La transition numérique revêt une importance particulière pour la Grèce. Pensez aux interconnexions avec les îles, ou aux réseaux à haute capacité, aux services publics numériques, ou encore au développement des compétences numériques. Lorsque je parle d'opportunités numériques pour la Grèce, il s'agit d'opportunités numériques pour l'Europe. Si nous construisons des structures ensemble maintenant, nous pourrons en bénéficier ensemble à l'avenir. Le partage et l'utilisation sécurisée des données nous offrent un excellent exemple à cet égard. Une véritable économie fondée sur les données pourrait devenir un puissant moteur d'innovation et de création d'emplois dans toute l'Union.

C'est pourquoi, nous devons en particulier garantir la sécurité de nos données industrielles pour l'Europe tout en les rendant largement accessibles.
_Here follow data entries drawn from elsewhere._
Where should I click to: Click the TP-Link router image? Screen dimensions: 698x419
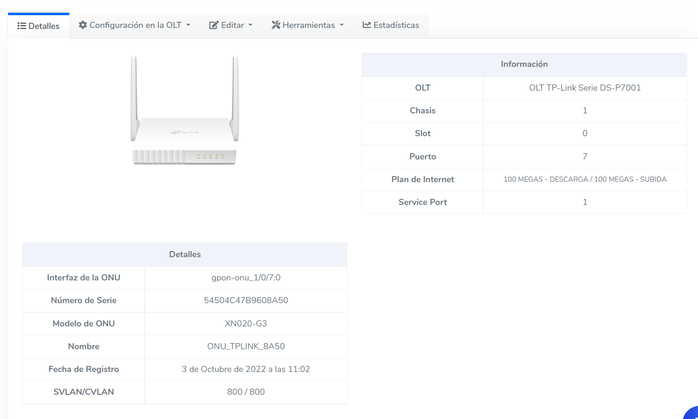pyautogui.click(x=185, y=111)
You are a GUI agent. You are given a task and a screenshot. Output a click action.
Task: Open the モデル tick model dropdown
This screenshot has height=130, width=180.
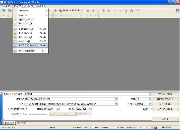coord(116,104)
Des espaces de données communs, dans les secteurs de l'énergie et des soins de santé, par exemple, constitueront un soutien pour les universités, les entreprises et les chercheurs. Nous élaborerons un «cloud» européen basé sur GaiaX afin de faciliter l'accès aux données et la collaboration. L'intelligence artificielle est un autre exemple. Qu'il s'agisse d'une agriculture de précision, d'un diagnostic médical plus précis ou d'une conduite autonome en toute sécurité, l'intelligence artificielle peut ouvrir de nouveaux horizons aux citoyens et aux entreprises européens. NextGenerationEU peut contribuer à tout cela.

Chers invités,

Notre planète va devenir plus numérique, mais sera-t-elle encore vivable? Nous savons qu'avec l'accélération de la reprise mondiale, le réchauffement global ne ralentira pas. Voici à peine quelques semaines, la Grèce était frappée par un ouragan, phénomène plutôt inédit sur les côtes méditerranéennes. Vous subissez des incendies de plus en plus nombreux et les exploitants agricoles sont contraints de s'adapter à la hausse des températures. Et ce n'est que le début. Nous savons que le changement est nécessaire - et nous savons aussi qu'il est possible. Le Pacte vert pour l'Europe est notre fil rouge pour faire en sorte que ce changement se produise. Le coeur de notre mission est de faire de l'Europe le premier continent climatiquement neutre d'ici à 2050. Mais nous n'y parviendrons pas en faisant du sur-place - nous devons agir plus rapidement et mieux faire les choses.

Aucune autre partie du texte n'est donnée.